_REQUIREMENT_
According to the reading group page below, which novel did the group begin with when it started reading in chronological order?

_TEXT PROVIDED_
============================================================

Catching up on Classics
This is a reading group based on key prose works of English, European and American literature. We read and discuss those classic novels that we feel we should have read, but have never got round to reading. We have used a chronological approach, beginning with Defoe's Robinson Crusoe, and are now almost halfway through the 20th century. Following requests from the group, we are now alternating 20th century and 19th century titles
We meet monthly in the Group Leader's house.
We had a couple of short novellas this month - "A Study in Scarlet" and "The Sign of the Four" both by Sir Arthur Conan Doyle. We felt they were both enjoyable, and an easy read, but they did not lead to much discussion. Doyle's attitude to race and to women were very much of his time, which was uncomfortable to read at times, though his descriptions of Victorian London were very evocative.
This month's book, "Brighton Rock" by Graham Greene, produced plenty of discussion. Although we agreed that it was not a particularly pleasant read, we felt that it was gripping, and raised serious questions about Good and Evil, and the possibility of redemption. Is it possible to be religious but have no moral compass? Or, alternatively, to lead an "immoral" life, yet have a strong sense of right and wrong? There were almost no likeable characters in this book, but they were all very vividly drawn.
This month, we discussed a very long book by Charles Dickens -" The Pickwick Papers". This was originally published in monthly instalments from March 1836 to November 1837; when Dickens was only 24 years old. It was extremely popular and made Dickens' reputation. Although most of the group enjoyed reading the book and found it amusing, we all agreed that it was much too long, and would have been more enjoyable to read as a monthly serial. The adventures of Mr Pickwick and his friends are entertaining, but the tone of the book becomes darker as Dickens wanted to draw attention to the condition of prisoners in the debtors prisons.

============================================================

_DATA SHOWN_
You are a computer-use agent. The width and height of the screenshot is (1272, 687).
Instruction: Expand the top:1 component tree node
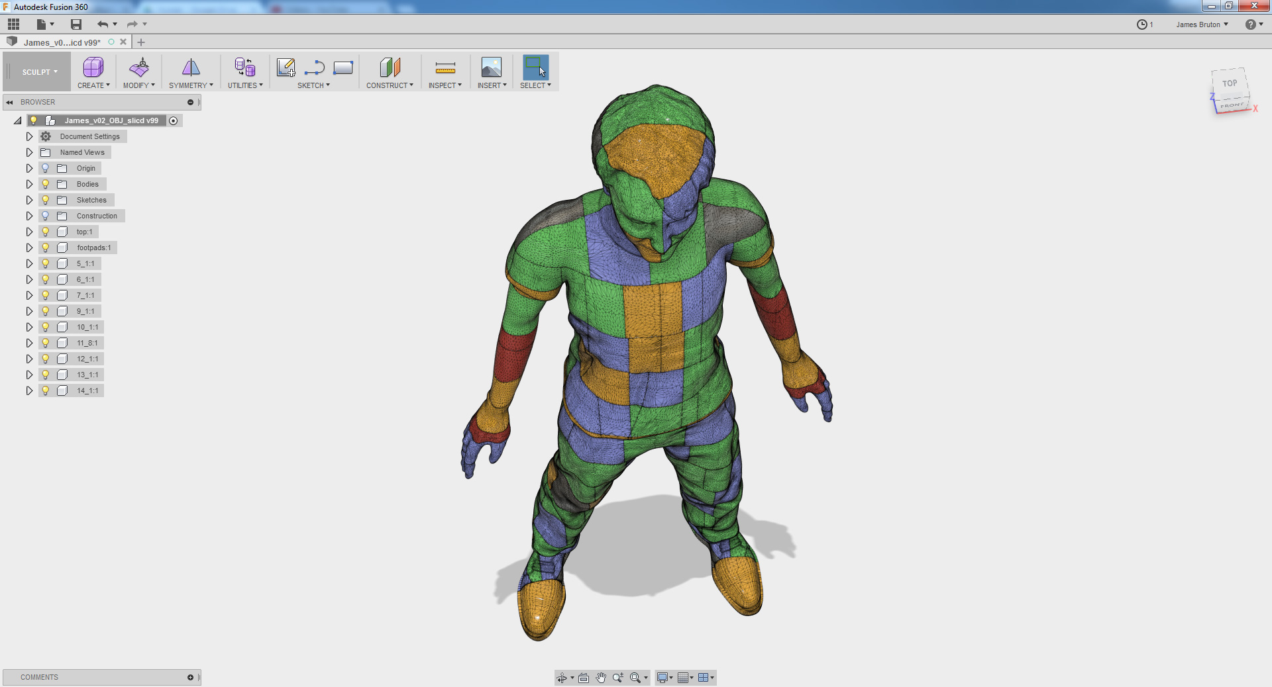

============================================================

_THE REPLY_
Defoe's Robinson Crusoe.